I don't know if this is an appropriate thing to talk about on Memorial Day, but I love Battlestar Galactica. I haven't watched hardly any of Season 3, either. I was just watching Season 2 on DVD today, and rediscovering how great it is.
I love the allegories for everything. I love the tough-guy dialogues. ("Go go go!") I love Mary McDonnell as the sick stoned prophet president. I love that people are always dying and coming back to life. I love the zero-g Viper maneuvers in space. I love that Starbuck looks and acts kind of like the line producer on my movie. I love the battle between monotheism and polytheism. I love the political references to everything from Jack Ruby to the War on Terror. I love Grace Park for excelling in the most ridiculously complicated actor role ever written. (She's a human. She's an alien. She's in love. She's a spy. She's a prisoner of war. She's in a love triangle. She has Ethernet ports in her arm. She's happy, she's sad, she gets killed, and reincarnated, and pregnant, and gives birth to a messiah? And you thought you had issues?) I love it for exploring a militaristic culture without jingoistically championing it. I love that Baltar is basically motivated by sex. I love that they used the original "Battlestar" theme in the episode with the reality show made by Xena. I love how everyone's hair remains perfect. And, all pretensions aside, I love Big Things in Space Blowing Up.
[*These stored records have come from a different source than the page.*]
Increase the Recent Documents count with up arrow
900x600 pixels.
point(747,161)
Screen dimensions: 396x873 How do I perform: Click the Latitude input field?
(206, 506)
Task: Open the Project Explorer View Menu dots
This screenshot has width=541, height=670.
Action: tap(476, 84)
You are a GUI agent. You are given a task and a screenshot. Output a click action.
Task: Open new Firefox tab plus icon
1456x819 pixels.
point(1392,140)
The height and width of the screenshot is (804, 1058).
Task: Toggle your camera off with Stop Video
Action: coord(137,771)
Also, I readily admit to loving how much some people do not love it. But AFAIK it is the only good show on TV.
3 comments:
I love Battlestar Galactica. LOVE IT. But I also love The Wire. It doesn't happen in outer space, but East Baltimore may as well be outer space.
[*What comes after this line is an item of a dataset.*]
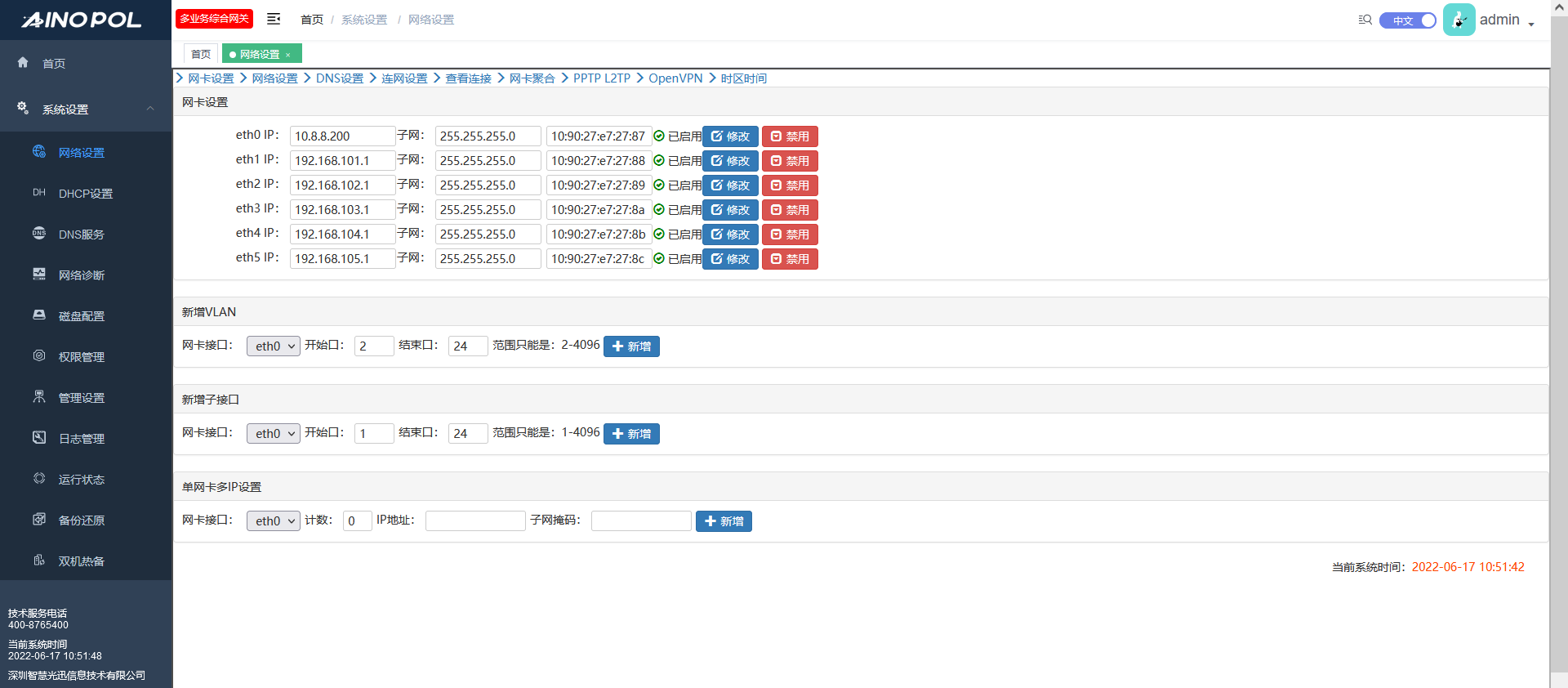Toggle the 中文 language switch
The width and height of the screenshot is (1568, 688).
click(1407, 20)
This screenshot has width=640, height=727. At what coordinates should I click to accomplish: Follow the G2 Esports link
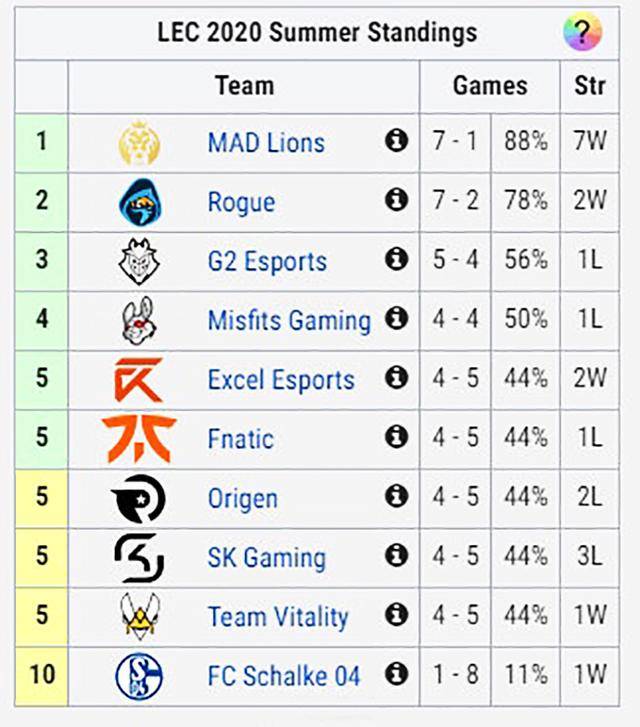point(267,262)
I also love Battlestar Galactica. I love how "Bolshevik" or "Dickhead" was replaced by the term "Cylon" around the apartment for a month or two back when. Yet it strikes me as essentially normal television; falling flat in most of its experiments, convincing a certain audience of its subversiveness while pleasing that audience with space-fighters. I'm also bothered by unintentionally regressive Science Fiction conceits. Cylons walk, talk, bleed, copulate, and emote constantly, yet somehow fly under the A.I. radar of a civilization of faster-than-light speed co-ed combat democrats.
Don't get me wrong. I'm no Cylon. I love Battlestar Galactica.
"Unintentionally regressive," ay? You are clearly a frakkin' Cylon. Walk the colonial line, bub.